Both My husband & I get out in the Santa Monica mountains, California and although it’s only when the weather is miserable in Indiana. Being a bike rider for years in England and America, he finally bought a hand built machine from a friend in Italy. Because he is a health nut, he rides his bike everywhere he can--living most of the summer months in Indiana he has a healthy outlook of riding his bike on country roads. Being a Professor of Earth Sciences he has been interested in mapping since he was a boy. Even his Grandfather before him collected maps, through the Great War and beyond and left him a magnificent collection. Today everything is high-tech and he complains humorously about the old masters, who spent hours with pen and paper drafting crude maps.

One of the great assets for this type of adventure can be the United States Geological Survey maps. Known Nationwide as Topo maps this can be very detailed survey maps that have been available since their 19th century inception, to the current series. This government "Topo" maps are so accurate, that the early additions would identify even the smallest of human habitat. The United Kingdom first issued the Ordinance Survey map in 1849 and like its American counterpart is extremely accurate.  A common dot was not a blemish on the paper, but would indicate a pioneers shack or cabin. I used these maps for years to find long-forgotten human activity, which would explain small mounds of broken glass of other debris. A good, healthy walk using these cartographic surveys can locate old Indian trails, which can no longer be distinguished on a modern map. Since he was a boy, my husband has been an avid climber and throughout that time has walked away with few broken bones. He has climbed in the blue mountains of Australia, including Mt. Snowden in Britain. He always seemed to be looking for some kind of climbing adventure wherever we go.
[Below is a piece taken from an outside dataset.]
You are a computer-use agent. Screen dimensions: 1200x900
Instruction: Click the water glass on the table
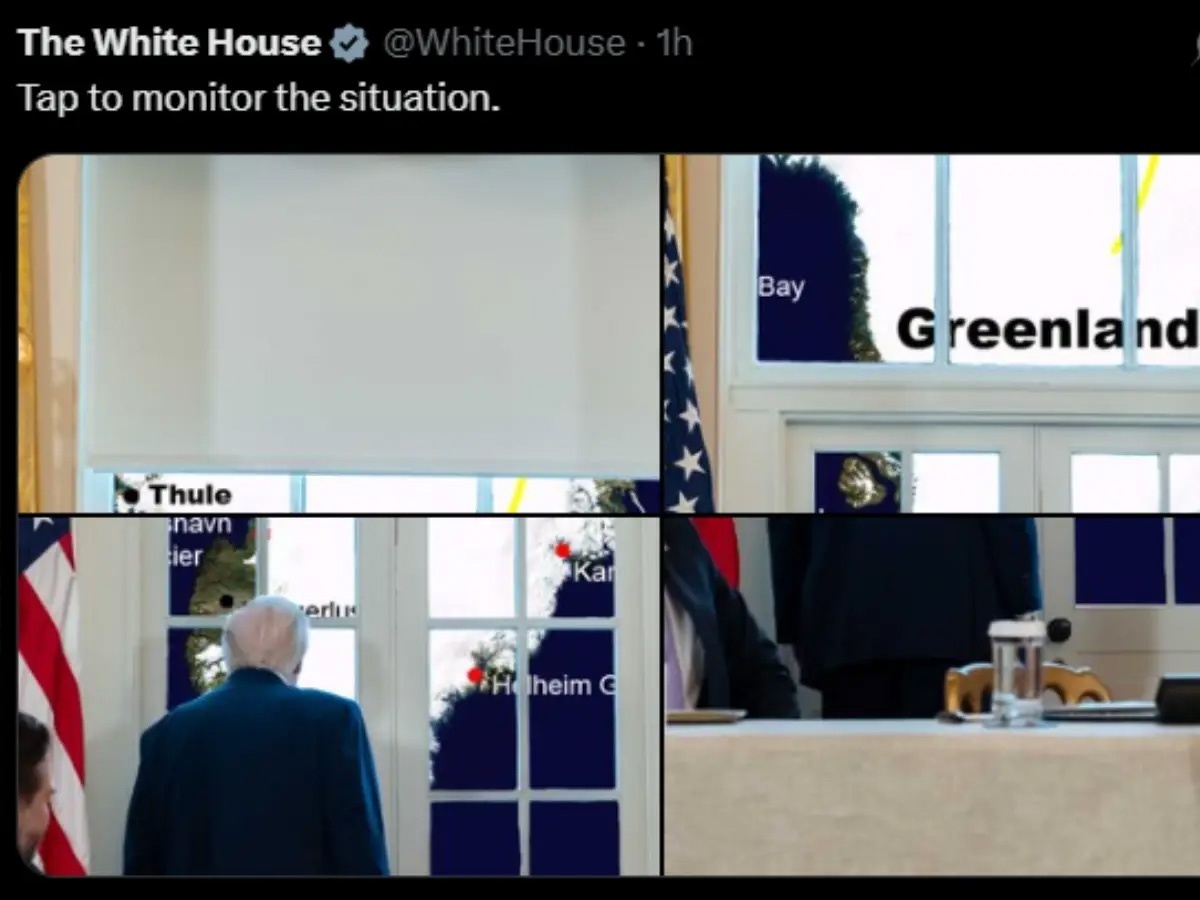1016,672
The outdoors can be your friend as well as your enemy, so we always take extra water which is just as important as a good map. Contemporary maps rarely show the old trails and hidden watering holes, used for centuries by the native Indians. Early surveys contained a great deal of information, including original landmarks, Indian camps and much more.
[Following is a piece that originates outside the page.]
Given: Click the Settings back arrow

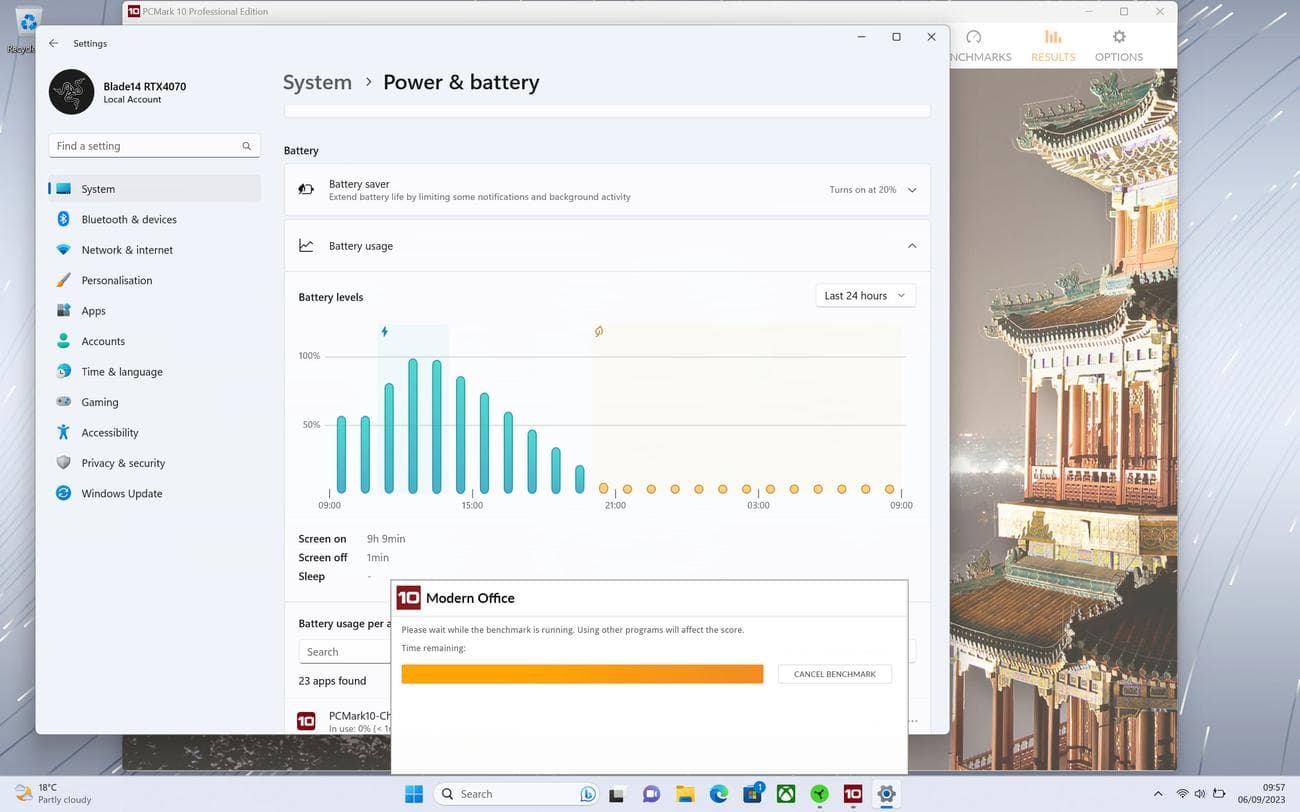Looking at the screenshot, I should [53, 43].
While wandering he has located small isolated lakes and streams, full of fish. Acknowledging that the United States has been completely surveyed, with older maps he has discovered forgotten mountain valleys full of wildlife. Wild Turkeys, deer, stag and other creatures that had likely hasn't seen a human being before. Some of these places are way-out of any habitable track, that even a four-wheel drive could ever find a way in. In California, he discovered in the mountains an old mining camp, hidden away from human eyes. Well off the beaten path and no safe access, because a previous earthquake had collapsed the road sometime in the early 1900's. The place was seething with wildlife, including bear, geese, quail, Bobcat--even wild hogs.
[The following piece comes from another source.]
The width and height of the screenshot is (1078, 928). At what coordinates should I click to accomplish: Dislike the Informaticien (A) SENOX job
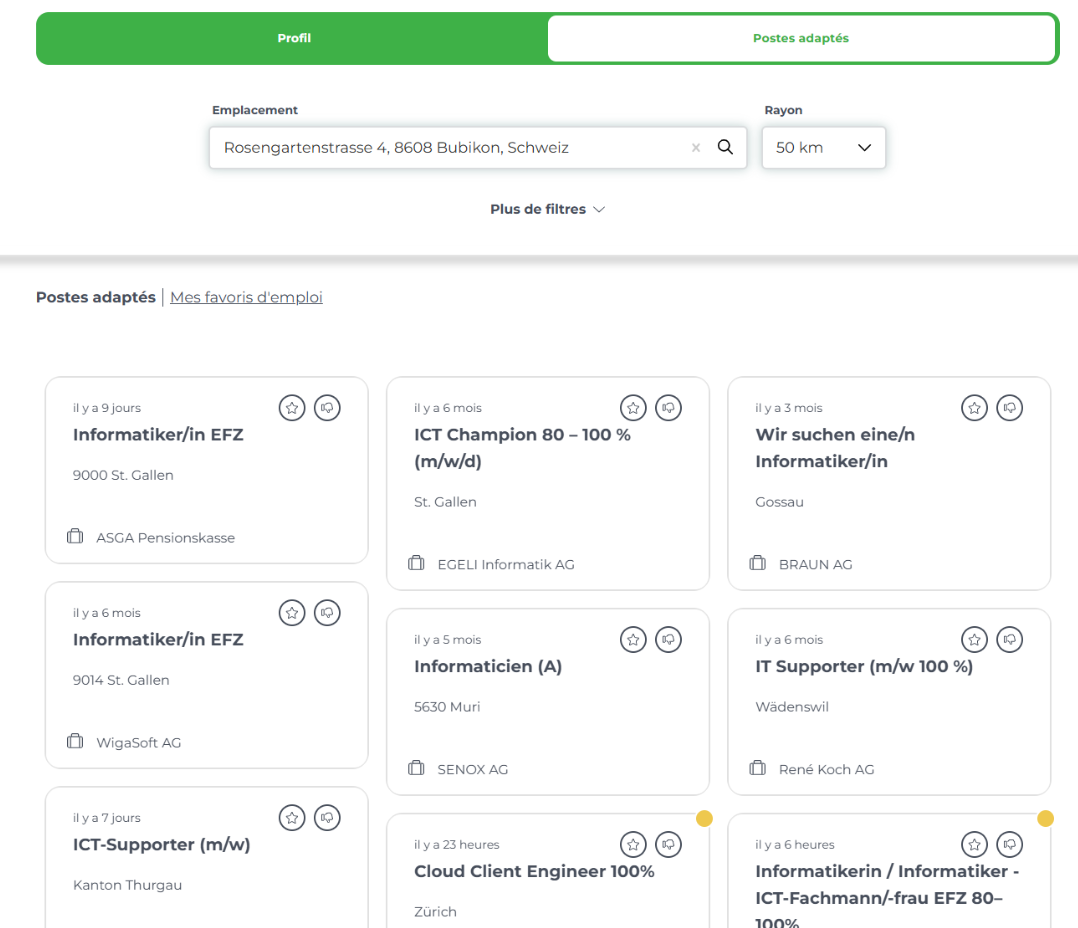668,640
Many of these forgotten places are inaccessible by any avenue than using ascenders into these lost areas. Once there must have been a comfortable way in, but not anymore. I am sure the creatures that live in these enclosed areas have some way to get around, but most of the time my crazy spouse would have to drop down on a rope. Sometimes I have waited hours for him to return from these escapades, but his stubbornness always got in the way—to prove a point. He climbs down into these strange places, to prove his point that these odd places exist—and nobody—nobody hadn’t likely been there for decades! 

The commentary below about these hidden places gives ample evidence which illustrates that there are many more of these places across America and without doubt most parts of the world. Every time he goes out, I used to wonder if he would come home? But other than his need to explore these strange places, he returns home unscathed except for a few bruises. Lately he has teamed up with two other climbers, who follow his unusual ideologies and also are interested in these lost areas. Currently he has a very old 1886 map he gleaned his grandfathers collection of Inyo County, that which is likely very rare and meticulously detailed. It covers such places as Death Valley and the early surveys of this region.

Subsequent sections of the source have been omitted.